James Deeth v Milly Hill Pty Ltd [2015] FWC 6422

  • The employee, who was an apprentice butcher of a small regional butcher shop, was charged with being an accessory to murder.
  • When the employer learned about the charges, they summarily terminated the employee’s employment immediately without any process, alleging, without obtaining supporting evidence, that customers would boycott the store because of it and that other employees would be scared to work with the employee.
  • The FWC found the crime had a sufficient connection with the employee’s employment and that the reputational risk in the small town was significant.

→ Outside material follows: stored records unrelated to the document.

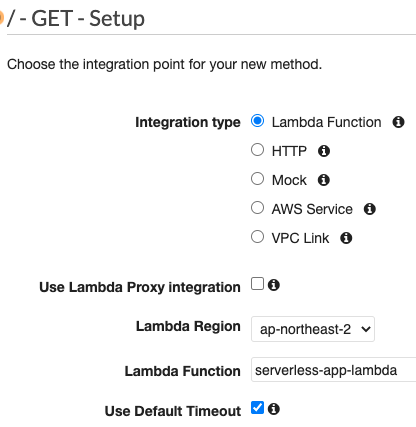
Task: Click the orange indicator dot before the GET title
Action: [1, 18]
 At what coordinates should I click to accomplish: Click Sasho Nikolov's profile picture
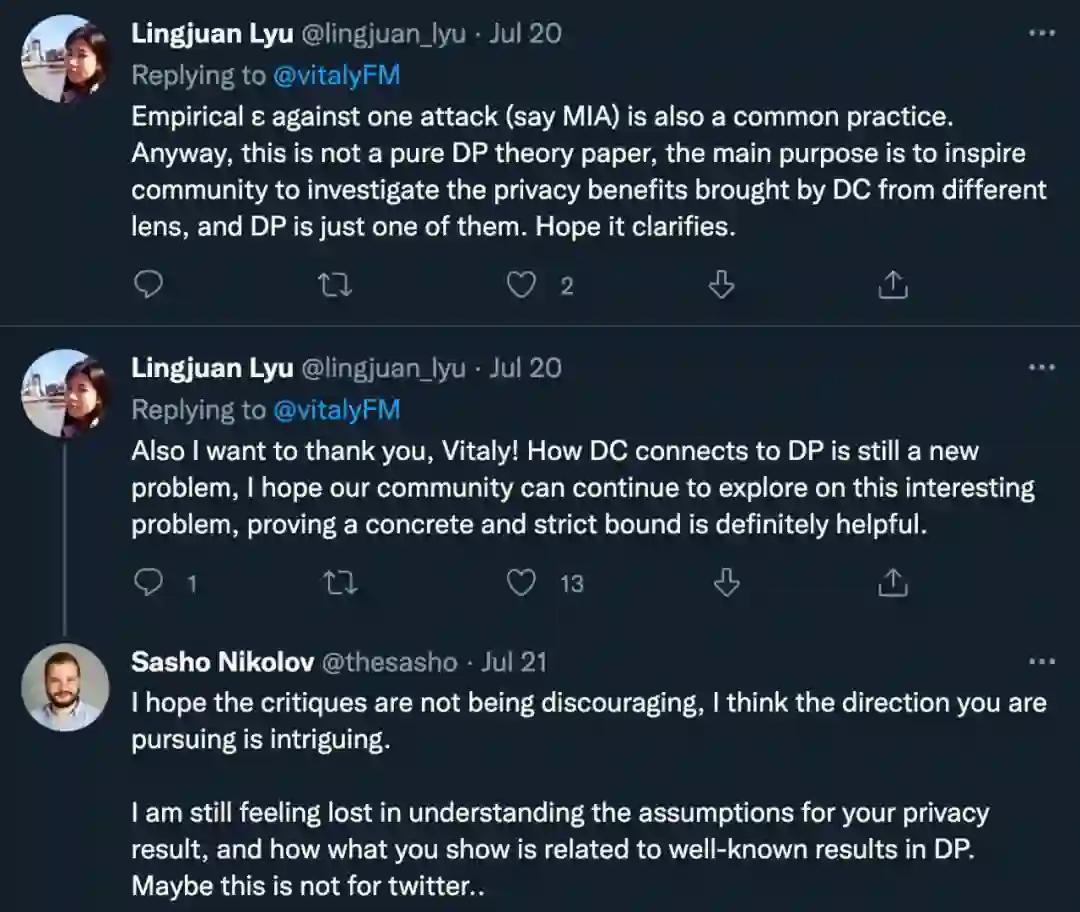pos(65,687)
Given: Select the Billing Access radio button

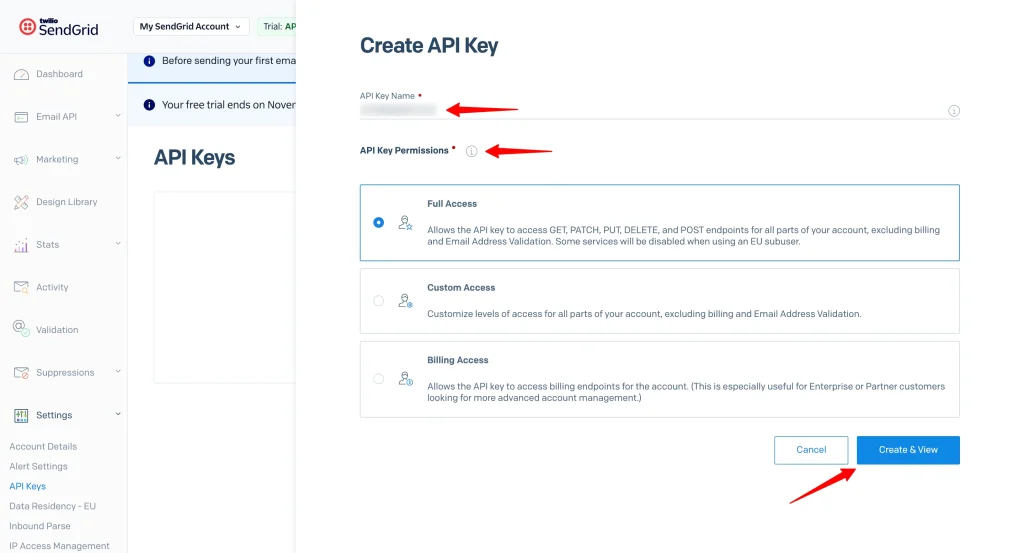Looking at the screenshot, I should (x=378, y=379).
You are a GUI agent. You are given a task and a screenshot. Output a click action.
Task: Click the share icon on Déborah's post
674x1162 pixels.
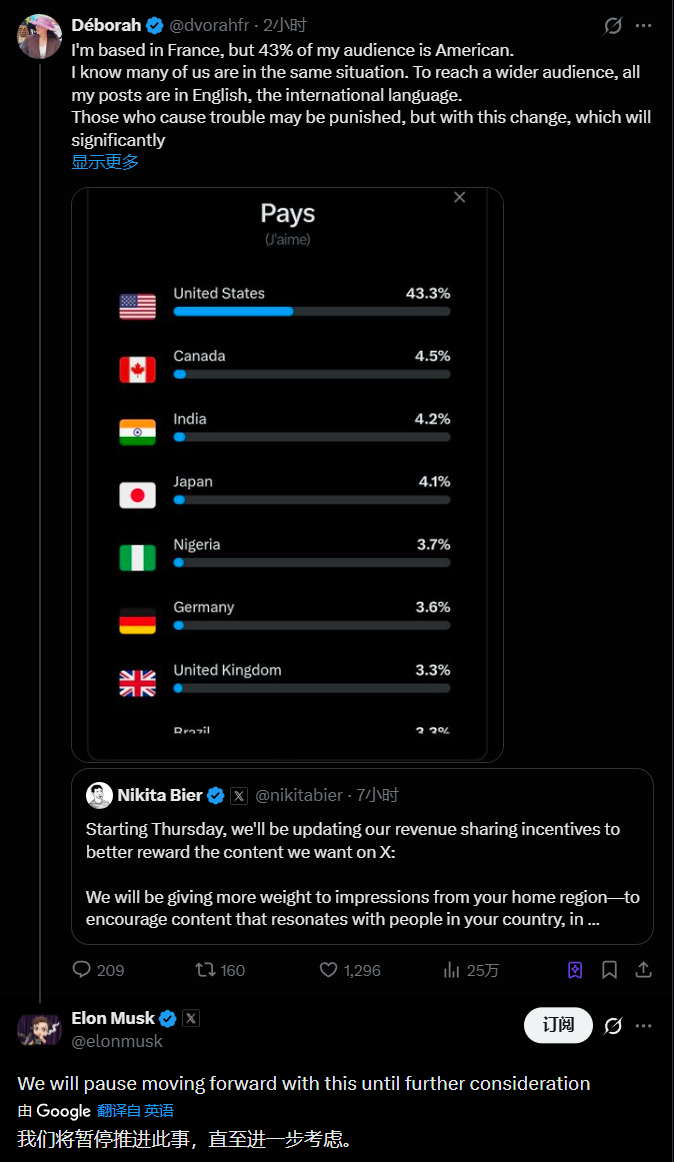644,970
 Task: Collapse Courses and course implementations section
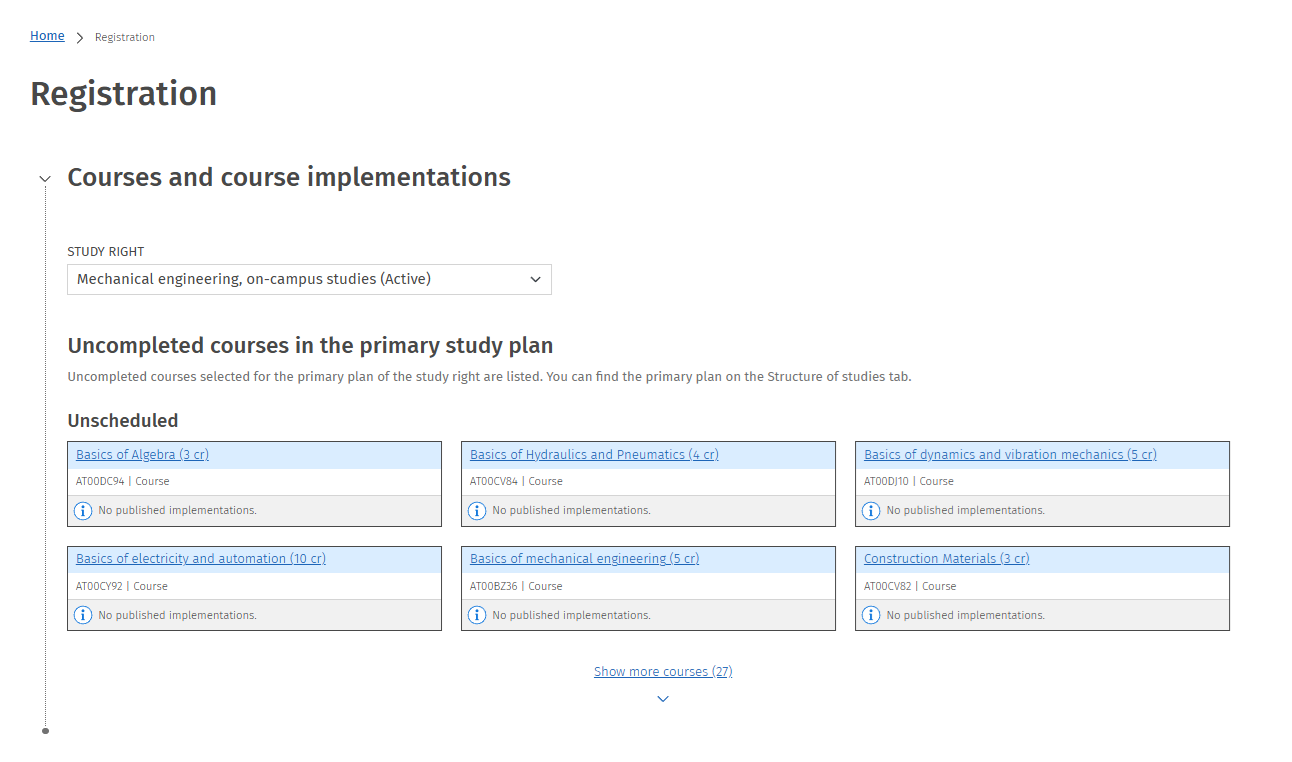coord(44,179)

However, the FWC found the dismissal was unfair because the employer did not undertake a procedurally fair process in the manner of dismissal.

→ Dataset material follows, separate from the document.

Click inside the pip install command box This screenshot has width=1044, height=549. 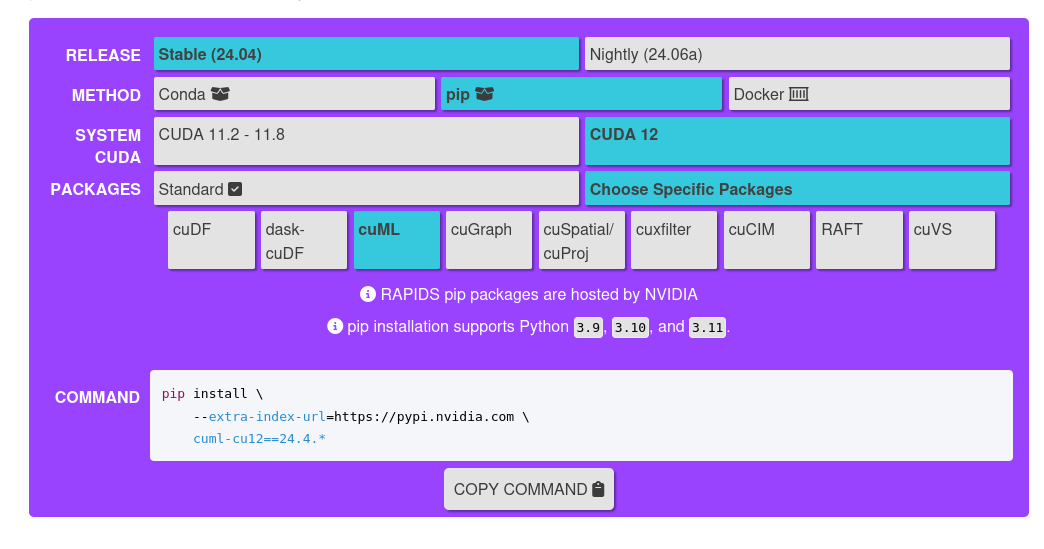(x=580, y=415)
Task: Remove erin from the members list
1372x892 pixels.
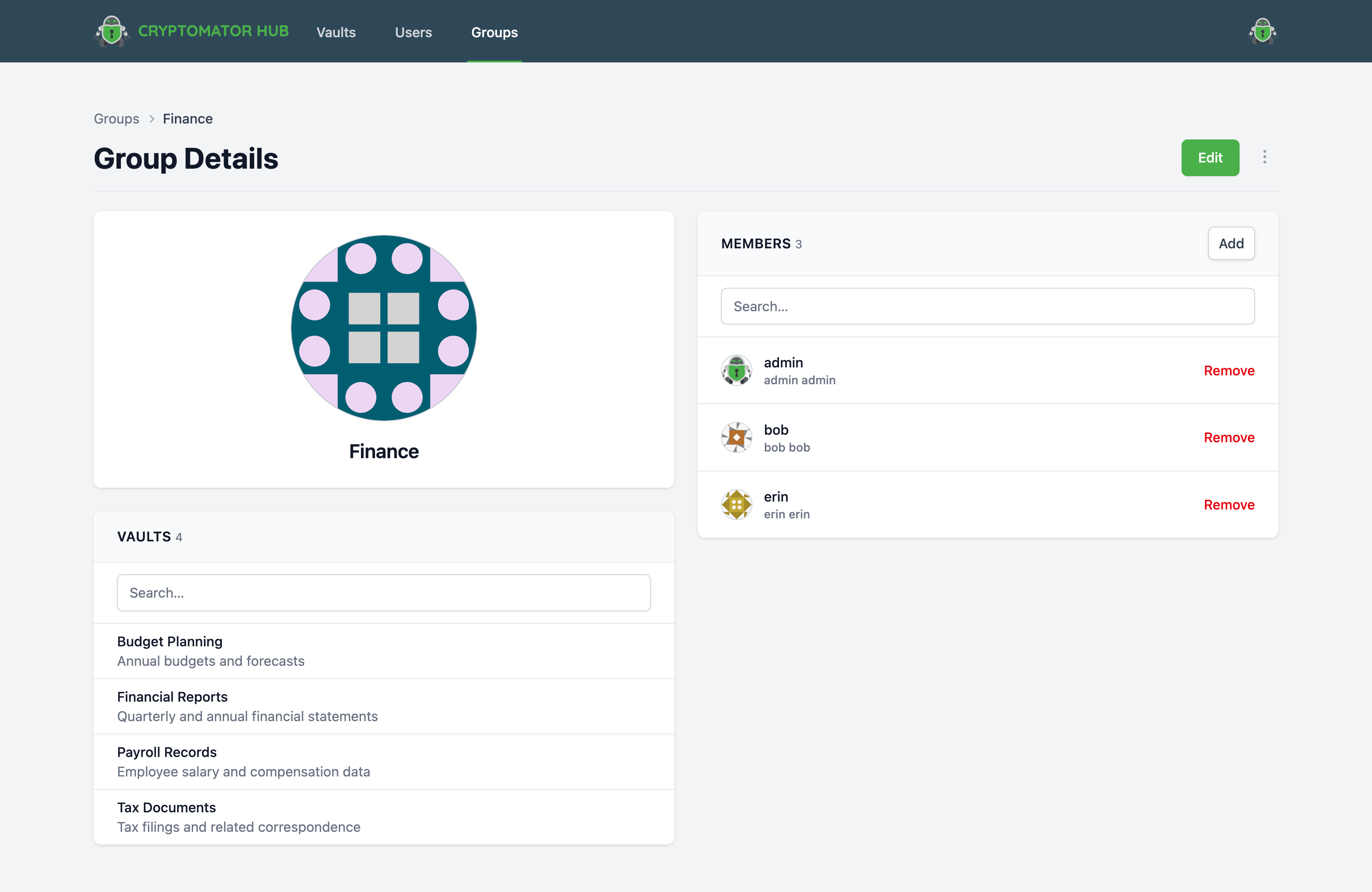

William James Sandilands v Industrial Relations Secretary on behalf of Legal Aid NSW [2018] NSWIRComm 1051

  • A long-tenured legal aid solicitor was terminated after being charged and tried for a domestic violence offence.
  • The employee was a criminal lawyer who did not practice in domestic violence offences and alleged the criminal conduct did not have a sufficient connection to his employment.
  • The employee was provided considerable procedural fairness in the process undertaken before effecting the dismissal.
  • The NSWIRC disagreed with the employee, finding the crime committed had a chance to impact the reputation of Legal Aid as a whole and the employee showed a lack of remorse for the crime.

Andrew Bobrenitsky v Sydney Trains [2021] FWC 3792 (1 July 2021)

  • A train driver was terminated after being charged with a drink driving offence.
  • The employee showed considerable and genuine contrition for their actions and complied with the employer’s code of conduct.
  • The FWC found the termination was unfair because the offence did not have a requisite connection to the inherent requirements of the role and the risk of damage to the reputation of the employer was “hypothetical”.
  • The FWC was also critical of the employer’s failure to consider the rehabilitation efforts of the employee.

The above examples demonstrate each matter will turn on its own facts and employers should be cautious to carefully consider the nature of the crime committed and the impact of the specific crime on the duties of the employee and the reputation of the employer before any decision is made to terminate employment.

Lessons for employers

  • You can lawfully terminate an employee’s employment for certain out of work hours criminal conduct, but it is important to act in a considered manner once you become aware of the crime or criminal conduct.
  • Not all crimes will warrant termination of employment. The mere fact an employee commits a crime is not enough.
  • Before taking any action, an employer needs to consider whether the employee’s crime is incompatible with their duties (e.g. a taxi driver committing culpable driving) and whether there is a risk the criminal conduct could damage the employer’s interests or reputation.
  • If an employer can show the incompatibility or potential risk of damage to reputation, then the employee’s employment can be terminated. But an employer still needs to effect termination in a “procedurally fair” way.